Math Concepts for Linear Regression Interviews

14 min read 2908 words

Mean Squared Error (MSE) Loss Function

Mean Squared Error (MSE) Loss Function

🎯 Intuition First:
MSE tells us how far our predictions are from the actual values, on average. Think of it as a “distance meter” that punishes bigger mistakes much more heavily than smaller ones.


📐 The Formal Definition:

$$ J(\theta) = \frac{1}{m} \sum_{i=1}^{m} \left( y^{(i)} - \hat{y}^{(i)} \right)^2 $$

Breaking Down the Formula:

  • \( J(\theta) \): The loss function (also called the cost function) we want to minimize.
  • \( m \): The number of training examples.
  • \( y^{(i)} \): The actual (ground truth) target value for the \(i\)-th example.
  • \( \hat{y}^{(i)} \): The predicted value from our model for the \(i\)-th example.
  • The square \((y - \hat{y})^2\): Ensures errors are positive and amplifies large errors.

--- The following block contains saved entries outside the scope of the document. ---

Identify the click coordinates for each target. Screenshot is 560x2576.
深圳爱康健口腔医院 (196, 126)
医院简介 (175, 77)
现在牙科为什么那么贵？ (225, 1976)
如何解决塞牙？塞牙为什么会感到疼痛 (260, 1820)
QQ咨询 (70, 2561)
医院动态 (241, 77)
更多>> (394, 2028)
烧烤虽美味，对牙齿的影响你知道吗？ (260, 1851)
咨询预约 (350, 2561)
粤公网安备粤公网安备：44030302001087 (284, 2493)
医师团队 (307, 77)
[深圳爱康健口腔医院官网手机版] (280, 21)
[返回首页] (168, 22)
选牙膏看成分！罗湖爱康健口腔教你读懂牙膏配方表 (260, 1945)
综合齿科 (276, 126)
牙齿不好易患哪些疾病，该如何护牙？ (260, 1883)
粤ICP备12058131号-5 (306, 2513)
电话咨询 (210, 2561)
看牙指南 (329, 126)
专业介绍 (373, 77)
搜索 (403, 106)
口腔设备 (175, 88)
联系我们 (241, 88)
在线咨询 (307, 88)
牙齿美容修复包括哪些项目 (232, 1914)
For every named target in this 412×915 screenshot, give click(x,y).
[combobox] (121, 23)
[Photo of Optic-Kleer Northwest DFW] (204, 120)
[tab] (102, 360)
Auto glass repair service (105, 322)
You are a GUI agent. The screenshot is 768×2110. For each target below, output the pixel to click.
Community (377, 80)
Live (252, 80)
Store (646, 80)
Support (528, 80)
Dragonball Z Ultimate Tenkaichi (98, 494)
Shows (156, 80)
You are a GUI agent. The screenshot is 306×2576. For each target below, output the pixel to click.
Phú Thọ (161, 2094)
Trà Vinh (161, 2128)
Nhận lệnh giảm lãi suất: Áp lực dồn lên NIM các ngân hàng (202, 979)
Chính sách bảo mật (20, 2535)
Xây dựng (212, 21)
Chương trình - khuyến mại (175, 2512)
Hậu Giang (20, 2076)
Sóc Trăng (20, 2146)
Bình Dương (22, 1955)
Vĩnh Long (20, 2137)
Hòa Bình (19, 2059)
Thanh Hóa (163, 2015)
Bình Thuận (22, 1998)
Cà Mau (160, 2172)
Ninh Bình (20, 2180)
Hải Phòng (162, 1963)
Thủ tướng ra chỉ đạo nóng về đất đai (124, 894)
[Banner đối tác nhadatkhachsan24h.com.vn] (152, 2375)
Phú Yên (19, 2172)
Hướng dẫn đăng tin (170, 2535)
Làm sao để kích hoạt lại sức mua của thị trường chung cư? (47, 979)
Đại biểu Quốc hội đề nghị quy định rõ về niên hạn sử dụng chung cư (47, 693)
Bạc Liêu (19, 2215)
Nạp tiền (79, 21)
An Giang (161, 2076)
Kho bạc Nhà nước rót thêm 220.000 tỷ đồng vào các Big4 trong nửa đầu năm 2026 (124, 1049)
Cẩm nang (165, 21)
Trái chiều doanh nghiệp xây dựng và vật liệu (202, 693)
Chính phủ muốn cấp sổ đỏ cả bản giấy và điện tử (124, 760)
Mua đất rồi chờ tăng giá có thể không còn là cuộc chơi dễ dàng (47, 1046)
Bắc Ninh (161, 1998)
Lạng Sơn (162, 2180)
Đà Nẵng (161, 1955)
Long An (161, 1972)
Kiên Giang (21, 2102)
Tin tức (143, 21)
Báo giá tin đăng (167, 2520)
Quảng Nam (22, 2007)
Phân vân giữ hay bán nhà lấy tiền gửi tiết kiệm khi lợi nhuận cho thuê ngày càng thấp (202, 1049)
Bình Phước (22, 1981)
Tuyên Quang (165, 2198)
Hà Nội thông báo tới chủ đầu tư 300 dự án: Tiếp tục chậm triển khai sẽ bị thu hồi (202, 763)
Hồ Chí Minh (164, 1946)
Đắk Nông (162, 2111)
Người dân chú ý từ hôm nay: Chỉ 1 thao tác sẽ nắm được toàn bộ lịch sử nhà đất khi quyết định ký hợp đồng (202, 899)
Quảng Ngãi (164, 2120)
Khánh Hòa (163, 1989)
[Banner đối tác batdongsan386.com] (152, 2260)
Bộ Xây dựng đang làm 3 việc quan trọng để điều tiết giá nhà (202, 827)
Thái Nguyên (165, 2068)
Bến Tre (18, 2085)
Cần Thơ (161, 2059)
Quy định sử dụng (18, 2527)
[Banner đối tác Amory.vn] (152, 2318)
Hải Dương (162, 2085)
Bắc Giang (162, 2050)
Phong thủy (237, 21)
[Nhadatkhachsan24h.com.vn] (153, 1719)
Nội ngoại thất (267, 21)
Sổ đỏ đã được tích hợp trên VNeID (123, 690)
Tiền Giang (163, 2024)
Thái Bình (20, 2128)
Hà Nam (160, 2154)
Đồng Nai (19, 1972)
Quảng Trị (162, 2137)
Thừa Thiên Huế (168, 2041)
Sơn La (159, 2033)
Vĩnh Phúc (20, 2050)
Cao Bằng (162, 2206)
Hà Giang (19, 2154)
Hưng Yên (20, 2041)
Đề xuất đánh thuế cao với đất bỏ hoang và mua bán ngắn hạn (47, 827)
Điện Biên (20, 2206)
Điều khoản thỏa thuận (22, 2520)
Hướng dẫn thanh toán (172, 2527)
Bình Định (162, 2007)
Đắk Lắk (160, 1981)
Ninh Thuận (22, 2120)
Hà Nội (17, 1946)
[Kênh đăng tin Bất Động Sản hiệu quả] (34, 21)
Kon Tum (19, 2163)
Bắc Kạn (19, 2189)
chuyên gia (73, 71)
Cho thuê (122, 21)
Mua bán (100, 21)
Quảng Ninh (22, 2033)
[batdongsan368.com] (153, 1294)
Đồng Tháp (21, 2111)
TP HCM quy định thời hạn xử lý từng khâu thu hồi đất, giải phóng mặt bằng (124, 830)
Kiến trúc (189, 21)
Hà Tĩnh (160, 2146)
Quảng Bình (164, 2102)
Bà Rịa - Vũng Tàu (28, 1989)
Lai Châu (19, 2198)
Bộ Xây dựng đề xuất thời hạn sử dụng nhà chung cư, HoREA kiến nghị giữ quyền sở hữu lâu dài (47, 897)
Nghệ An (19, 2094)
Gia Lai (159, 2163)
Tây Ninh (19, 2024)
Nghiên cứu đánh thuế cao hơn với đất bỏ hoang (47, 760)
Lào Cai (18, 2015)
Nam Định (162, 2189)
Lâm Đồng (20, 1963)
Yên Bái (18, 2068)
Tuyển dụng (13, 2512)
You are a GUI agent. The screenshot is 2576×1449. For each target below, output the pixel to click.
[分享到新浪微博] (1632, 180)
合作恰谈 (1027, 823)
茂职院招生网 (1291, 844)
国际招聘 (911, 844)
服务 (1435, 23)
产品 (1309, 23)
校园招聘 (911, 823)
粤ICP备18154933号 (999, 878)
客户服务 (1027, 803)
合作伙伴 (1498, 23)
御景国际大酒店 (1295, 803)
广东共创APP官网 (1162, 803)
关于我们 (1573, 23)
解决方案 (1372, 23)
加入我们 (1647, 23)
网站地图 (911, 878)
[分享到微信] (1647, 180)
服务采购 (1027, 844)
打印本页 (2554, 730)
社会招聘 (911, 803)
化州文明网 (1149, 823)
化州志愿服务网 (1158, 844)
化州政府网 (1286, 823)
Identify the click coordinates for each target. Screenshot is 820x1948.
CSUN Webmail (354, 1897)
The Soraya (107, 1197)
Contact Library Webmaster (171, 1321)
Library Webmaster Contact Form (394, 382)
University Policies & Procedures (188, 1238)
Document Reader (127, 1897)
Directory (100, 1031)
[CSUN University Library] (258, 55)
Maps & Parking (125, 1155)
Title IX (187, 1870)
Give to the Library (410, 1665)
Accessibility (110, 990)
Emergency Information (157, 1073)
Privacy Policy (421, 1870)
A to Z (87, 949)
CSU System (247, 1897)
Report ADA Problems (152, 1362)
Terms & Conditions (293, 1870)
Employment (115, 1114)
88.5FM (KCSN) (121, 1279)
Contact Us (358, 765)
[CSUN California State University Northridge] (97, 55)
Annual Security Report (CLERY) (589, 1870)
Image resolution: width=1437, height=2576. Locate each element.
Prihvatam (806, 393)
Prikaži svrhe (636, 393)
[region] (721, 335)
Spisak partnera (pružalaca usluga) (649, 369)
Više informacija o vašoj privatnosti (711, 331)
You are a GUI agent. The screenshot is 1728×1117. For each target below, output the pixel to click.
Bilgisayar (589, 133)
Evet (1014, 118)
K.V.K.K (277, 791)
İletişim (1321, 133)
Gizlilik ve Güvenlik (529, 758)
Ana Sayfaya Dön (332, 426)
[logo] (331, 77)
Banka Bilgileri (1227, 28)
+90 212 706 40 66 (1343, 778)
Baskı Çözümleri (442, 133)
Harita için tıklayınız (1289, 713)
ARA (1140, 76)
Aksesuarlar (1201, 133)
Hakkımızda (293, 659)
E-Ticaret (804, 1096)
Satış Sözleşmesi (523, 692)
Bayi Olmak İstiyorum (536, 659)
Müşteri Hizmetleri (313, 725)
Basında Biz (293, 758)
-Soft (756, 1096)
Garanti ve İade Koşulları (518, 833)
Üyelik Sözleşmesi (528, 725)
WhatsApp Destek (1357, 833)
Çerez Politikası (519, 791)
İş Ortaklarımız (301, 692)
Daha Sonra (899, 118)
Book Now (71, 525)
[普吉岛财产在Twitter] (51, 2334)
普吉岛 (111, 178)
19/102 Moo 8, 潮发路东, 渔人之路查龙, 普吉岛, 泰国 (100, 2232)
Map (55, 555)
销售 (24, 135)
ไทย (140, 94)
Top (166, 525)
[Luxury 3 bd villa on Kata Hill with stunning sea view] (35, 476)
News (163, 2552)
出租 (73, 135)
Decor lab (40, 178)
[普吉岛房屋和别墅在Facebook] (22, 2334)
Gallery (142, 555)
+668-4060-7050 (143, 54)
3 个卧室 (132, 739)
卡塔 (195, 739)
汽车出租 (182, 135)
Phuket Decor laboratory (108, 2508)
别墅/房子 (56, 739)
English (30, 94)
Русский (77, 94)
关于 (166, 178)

MSE is popular because it’s mathematically convenient: the square makes the function smooth and differentiable, which makes optimization efficient.
⚠️
  • Usage: You’ll be asked to derive gradients of MSE during a coding interview or explain why squaring is better than absolute value.
  • Questions: Common ones include: “Why do we square errors instead of taking absolute values?” or “What happens to MSE if there are extreme outliers?”

Normal Equation (Closed-Form Solution)

Normal Equation (Closed-Form Solution)

🎯 Intuition First:
The Normal Equation is like a shortcut. Instead of gradually adjusting parameters with gradient descent, you solve directly for the best-fitting line in one shot (when feasible).


📐 The Formal Definition:

$$ \hat{\theta} = (X^T X)^{-1} X^T y $$

Breaking Down the Formula:

  • \( \hat{\theta} \): The vector of parameters (coefficients) that minimize the MSE.
  • \( X \): The design matrix (rows = samples, columns = features).
  • \( y \): The target vector.
  • \( X^T X \): Captures correlations between features.
  • \( (X^T X)^{-1} \): Inverse of this matrix, if it exists.
  • \( X^T y \): Aligns features with outcomes.

This formula is exact — no tuning of learning rates or iterations. But it becomes computationally expensive (and unstable) when the number of features grows large or features are highly correlated.
⚠️
  • Usage: You may be asked to compare Normal Equation vs Gradient Descent.
  • Questions: Expect: “When would you not use the Normal Equation?” or “Why is matrix inversion problematic in high dimensions?”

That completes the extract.